> PROBLEM STATEMENT: Quote the entries word for word from the beginning through the line containing "The height and", including that line. Leave the pictures out of your answer.

################

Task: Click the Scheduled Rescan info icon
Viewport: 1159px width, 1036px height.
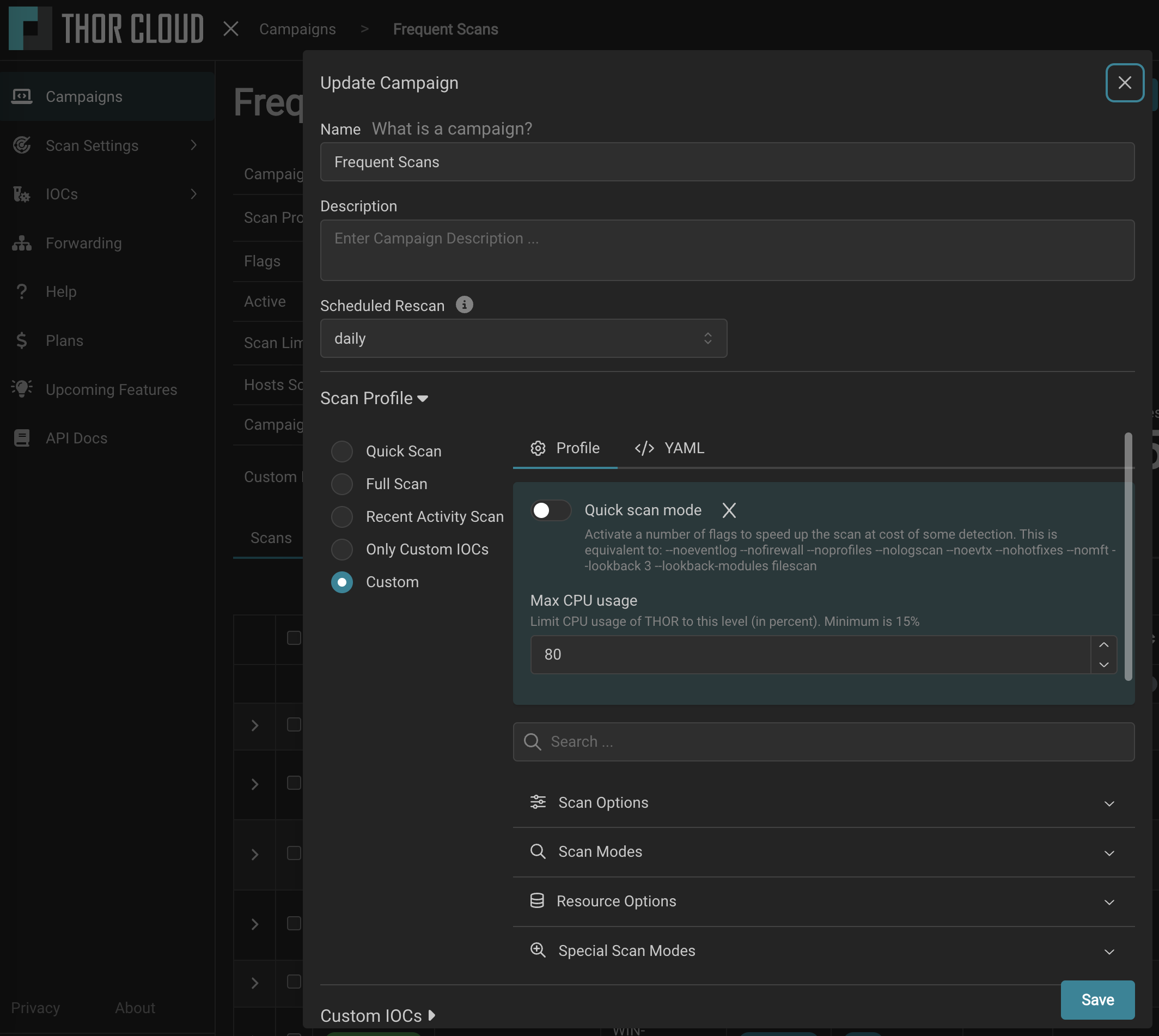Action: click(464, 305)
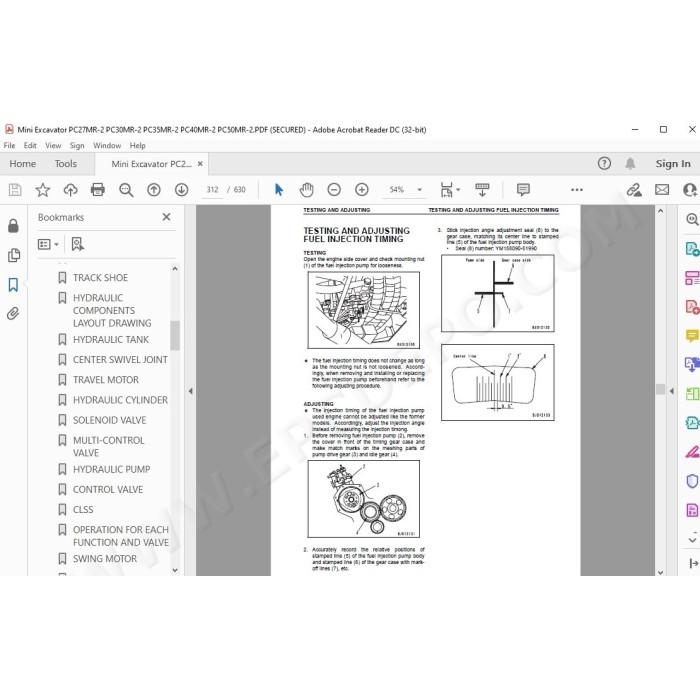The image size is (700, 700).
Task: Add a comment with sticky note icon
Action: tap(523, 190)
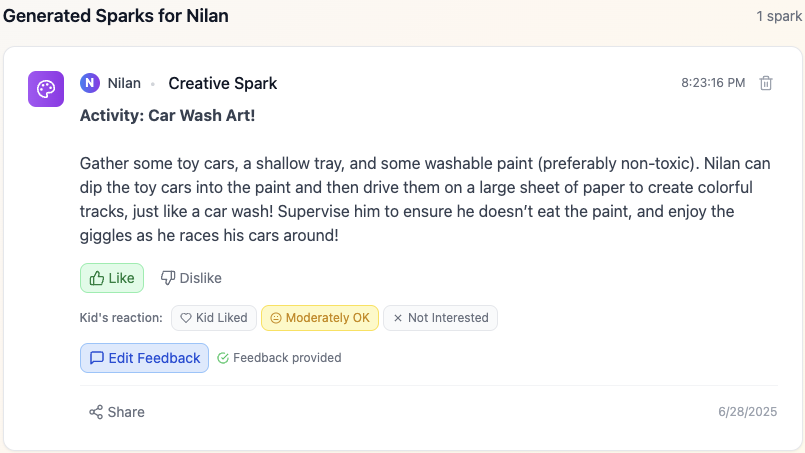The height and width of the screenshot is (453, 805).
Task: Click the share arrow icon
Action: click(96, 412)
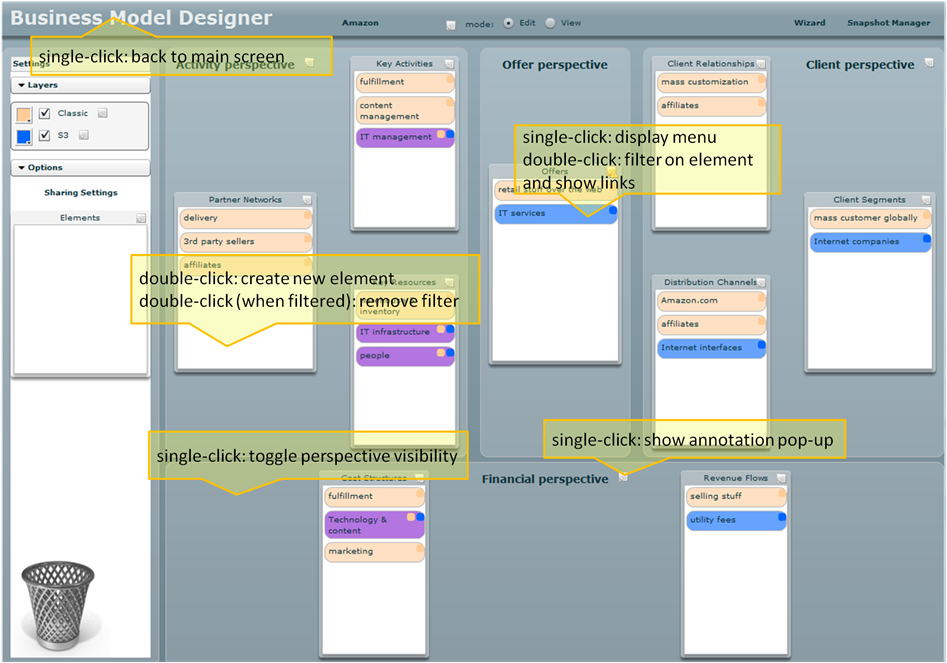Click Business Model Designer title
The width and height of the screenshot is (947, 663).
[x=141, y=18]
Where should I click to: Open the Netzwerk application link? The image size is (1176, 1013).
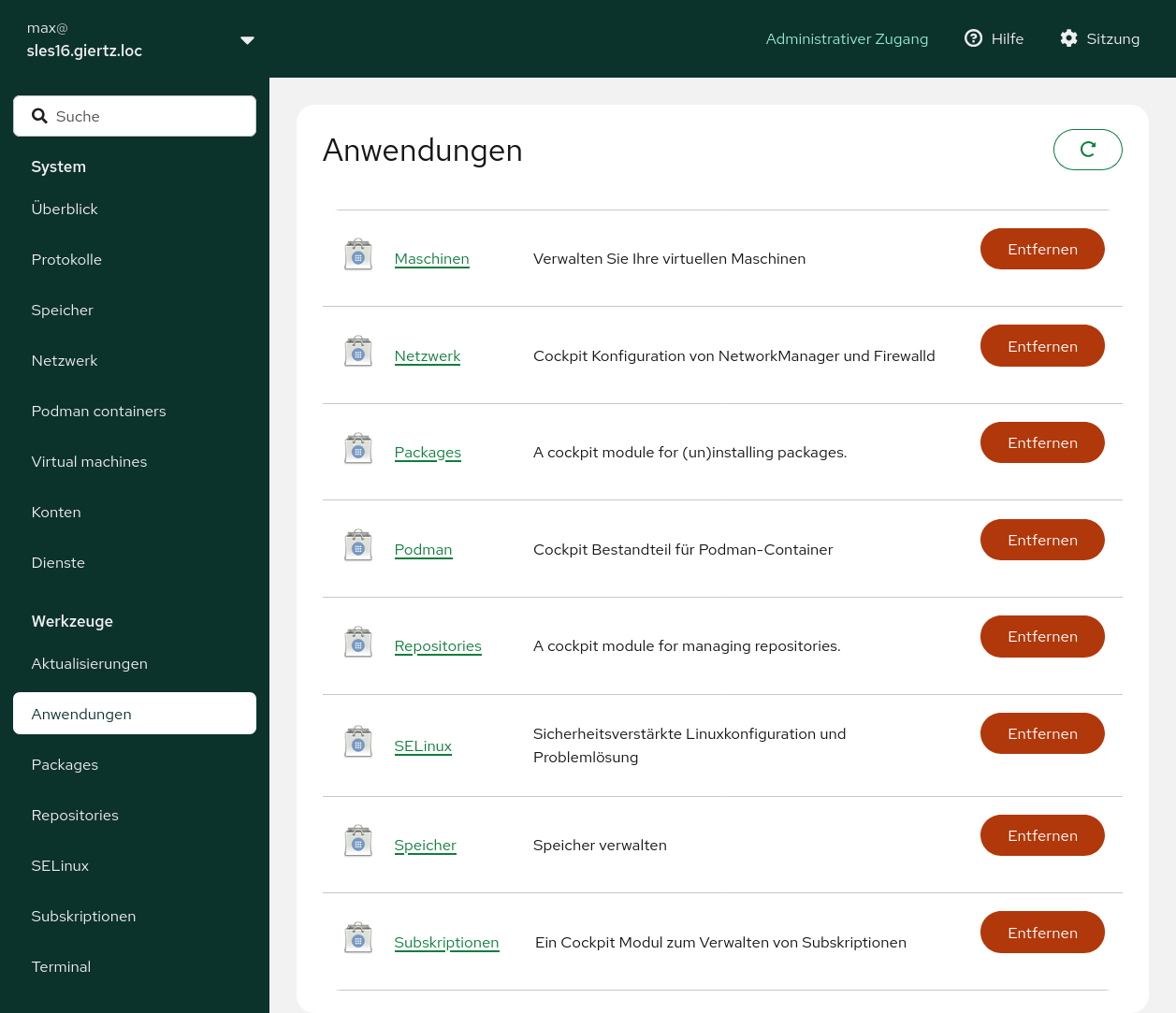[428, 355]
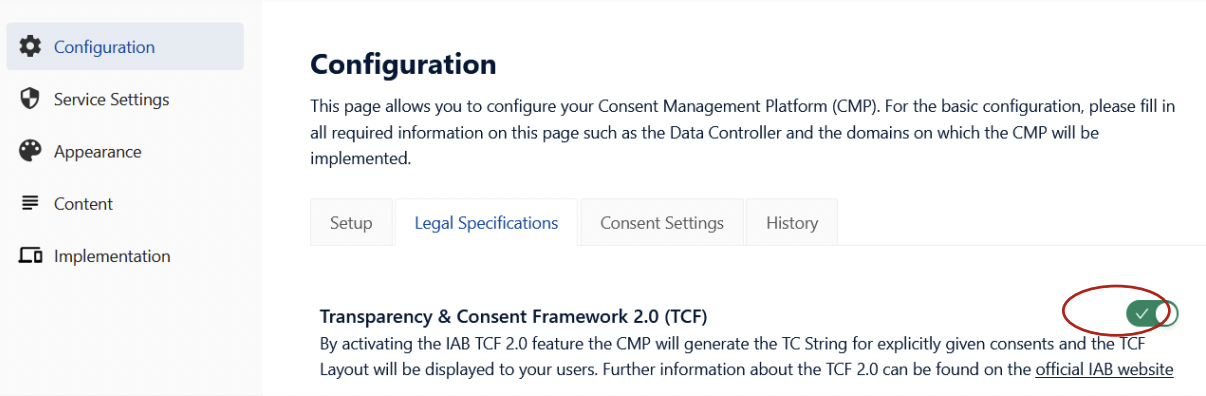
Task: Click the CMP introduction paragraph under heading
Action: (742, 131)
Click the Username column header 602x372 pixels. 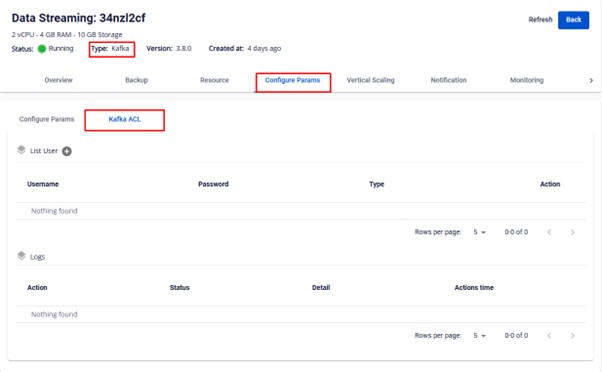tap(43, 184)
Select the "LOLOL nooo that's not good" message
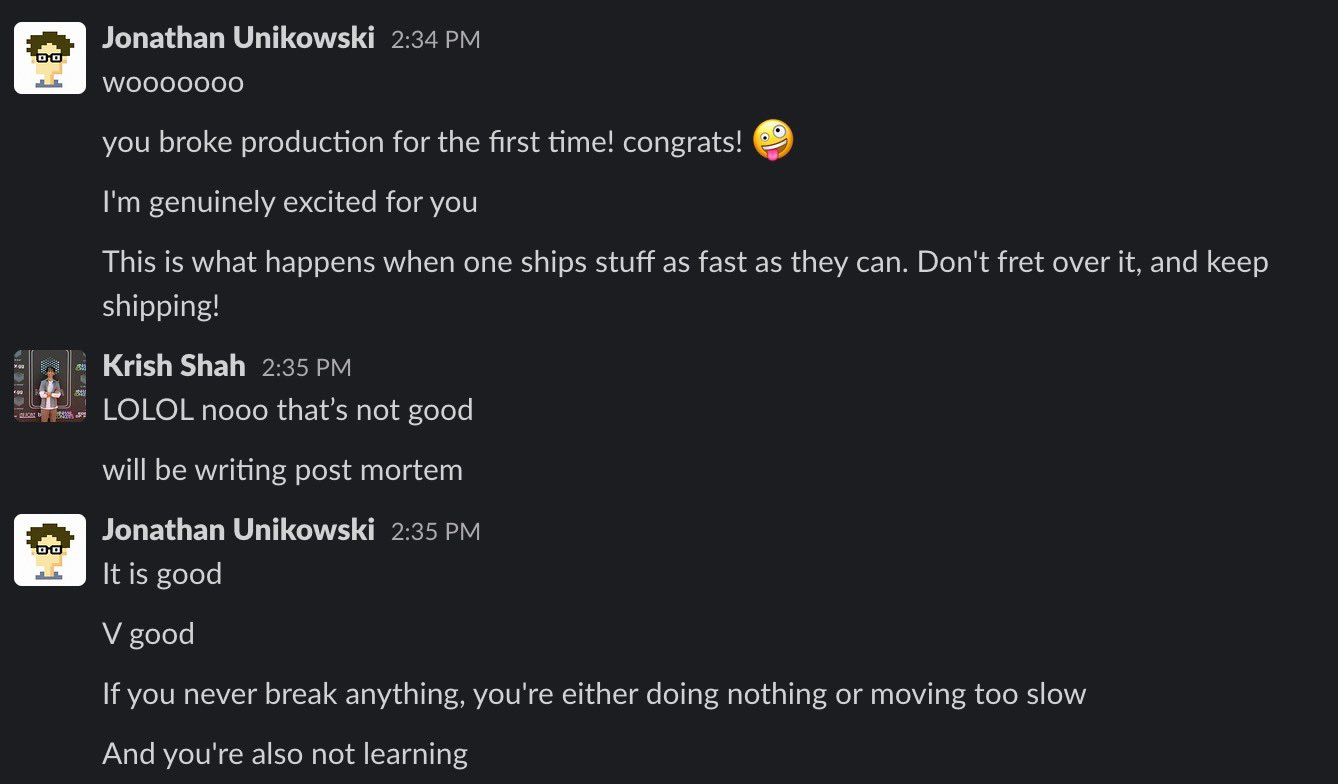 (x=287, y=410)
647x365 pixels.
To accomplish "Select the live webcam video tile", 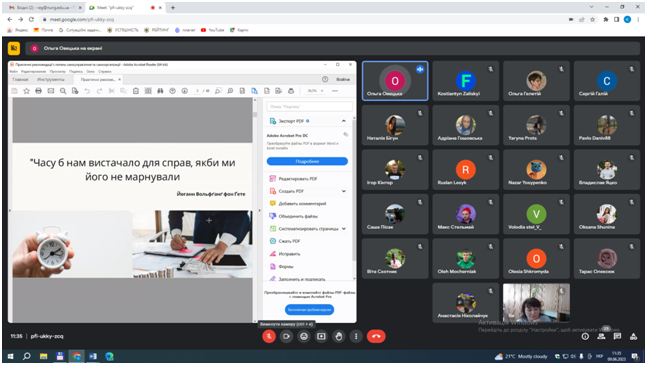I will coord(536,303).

################

> RESULT FOR THIS TASK:
Task: Click the Scheduled Rescan info icon
Viewport: 1159px width, 1036px height.
Action: click(464, 305)
The image size is (700, 700).
Task: Add a comment with sticky note icon
Action: tap(523, 190)
The height and width of the screenshot is (453, 805).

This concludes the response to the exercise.